With this year’s Hall of Fame voting results just around the corner, you’re going to see a lot of BBWAA members publishing columns explaining their ballot and why they voted the way they did. Many of these opinions will be well-thought-out, well-researched, and well-reasoned. Many others will be flat out batshit insane. Many voters looked painstakingly into the numbers of each candidate and compared each player to his contemporaries, the era, and other players who are in the Hall. Other voters drunkenly cast their ballot at two ticks before the deadline only after one of their colleagues had to remind them they had a vote in the first place. Ahem.

How do we differentiate the good from the asinine, though? Surely Hall of Fame voting is a subjective game if there ever was one, but how do we tell which writers actually put thought into their vote, and which ones used their ballot as toilet paper? Well, here are a couple of helpful hints. If, in the next few days, you see a writer use one or more of the following arguments to justify their HOF vote, it’s a clear indication that you shouldn’t be taking them seriously.

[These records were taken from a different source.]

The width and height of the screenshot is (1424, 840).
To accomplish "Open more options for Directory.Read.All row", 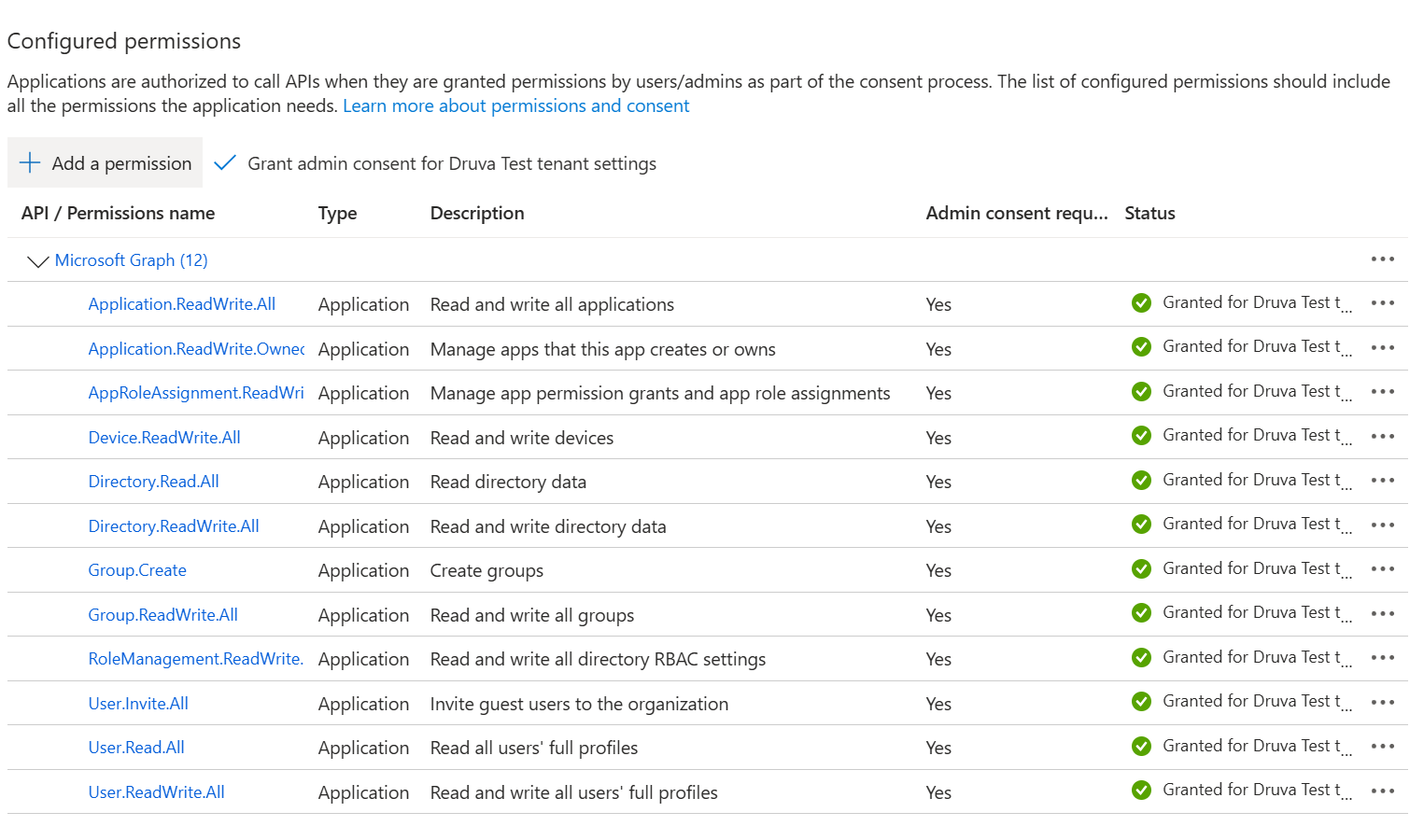I will (1382, 480).
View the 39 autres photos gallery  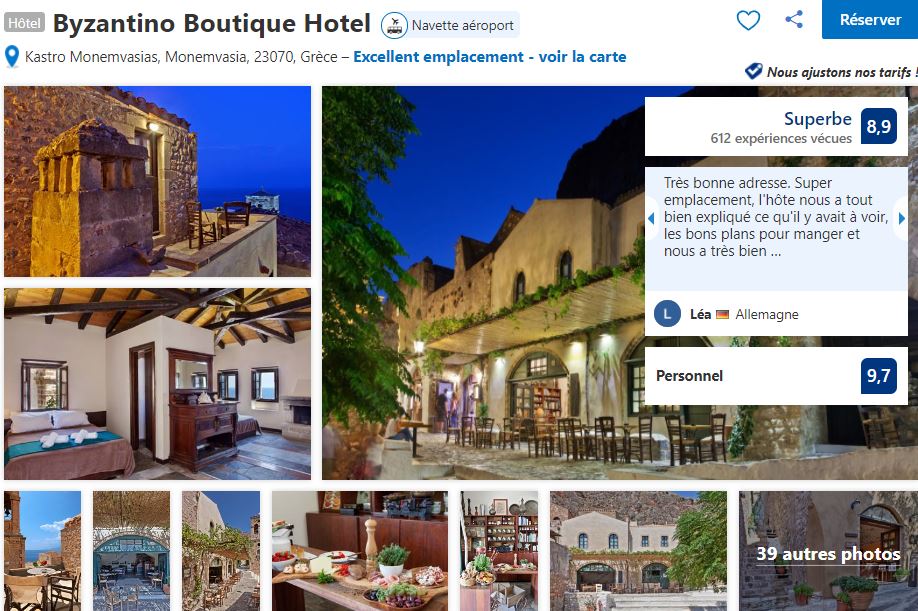click(828, 551)
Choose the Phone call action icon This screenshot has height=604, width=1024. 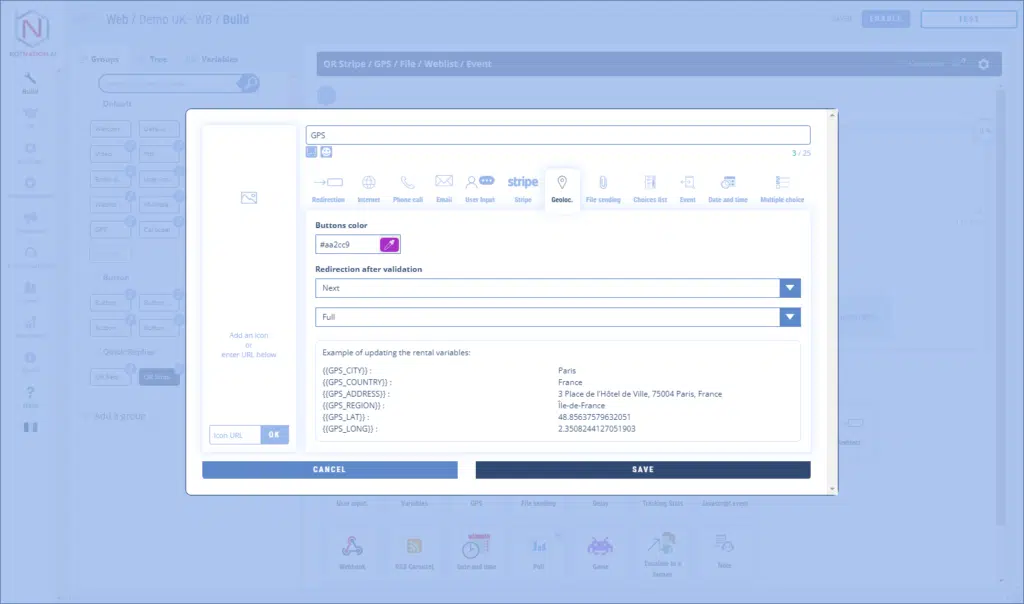[408, 187]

1. Blame stat nerds for falling in love with statistics and voting for an undeserving player, and then use stats to make a totally convoluted case for your own guy.
Anti-intellectualism sucks, but it’s rampant once HOF voting season rolls around. Many older BBWAA members make it a kind of sport of ripping the saber-nerds for favoring certain players because they’re looking solely at the numbers. They aren’t taking into account the fire in which they played the game, or how much tobacco they chewed per inning. Calculators don’t win games, and so forth.
What these same voters then do is make their case for a guy by quoting his accumulated career numbers, like how many wins or home runs or RBI he had. That’s perfectly okay, except that by using ERA, wins, and whatnot, this is an argument using, wouldn’t you know it…stats! What’s it going to be, fella?
2. Cite one particular great or famous performance and wrap a player’s HOF case around that.
This occurs with Jack Morris all the time, namely with his 10-inning shutout in Game Seven of the 1991 World Series. Great clutch performances such as that should generally be regarded as extra credit, not a major component of a Hall case. If we’re going to elect guys for awesomeness in one game, let’s start up the bandwagons for Don Larsen, Bobby Thomson, or Fernando Tatis.
3. Dismiss a candidate’s deficiency in one facet of the game by stating that said skill wasn’t understood as valuable in his day.
One of my favorite bullshit arguments, it’s especially popular with players with mediocre OBPs who played in the ’70′s or 80′s, as if not making outs is suddenly some new age philosophy we’ve only recently stumbled on. The best players, players who are Hall-worthy, will have numbers and skills that are generally far better than their peers, relative to the league and position average, in any category. This was true in the 1920′s, and it’s true today.
4. Fun with arbitrary endpoints.
Sometimes voters will tell you that Player X should be in the Hall because he led the league in home runs or total bases or strikeouts from 1985-1996, and no one else came close. Sounds like he was a totally dominant player, right? Well, if this timeframe seems suspiciously arbitrary to you, that’s because it was cherry-picked simply to highlight that player’s peak years, while conveniently ignoring his decline phase. Said voters will then compare their player, using only these selected years, to another sort of similar player, only they’ll use the other player’s entire career, breakdown years and all. Those sly bastards.
5. Use meaningless blanket statements instead of actual analysis.
If you learn one thing in your life as a baseball fan, let it be this. You may see a writer claim that a player was the “most feared of his era” or “was the grittiest of his era” or “most clutch” or “he just seemed to be a Hall of Famer when I watched him”. This is code for “I’m too stupid and/or lazy to form my own coherent argument for why I’m voting for this (probably) undeserving player so I’m going to throw out meaningless, tough-sounding character traits and dare anyone to question me.” These voters/writers have such a disregard for the intelligence of the average baseball fan that it’s laughable. Beware.
Not for nothing, my Hall of Fame predictions. I’d guess Roberto Alomar, Andre Dawson, and Bert Blyleven get in, with Barry Larkin falling just short and getting in next year.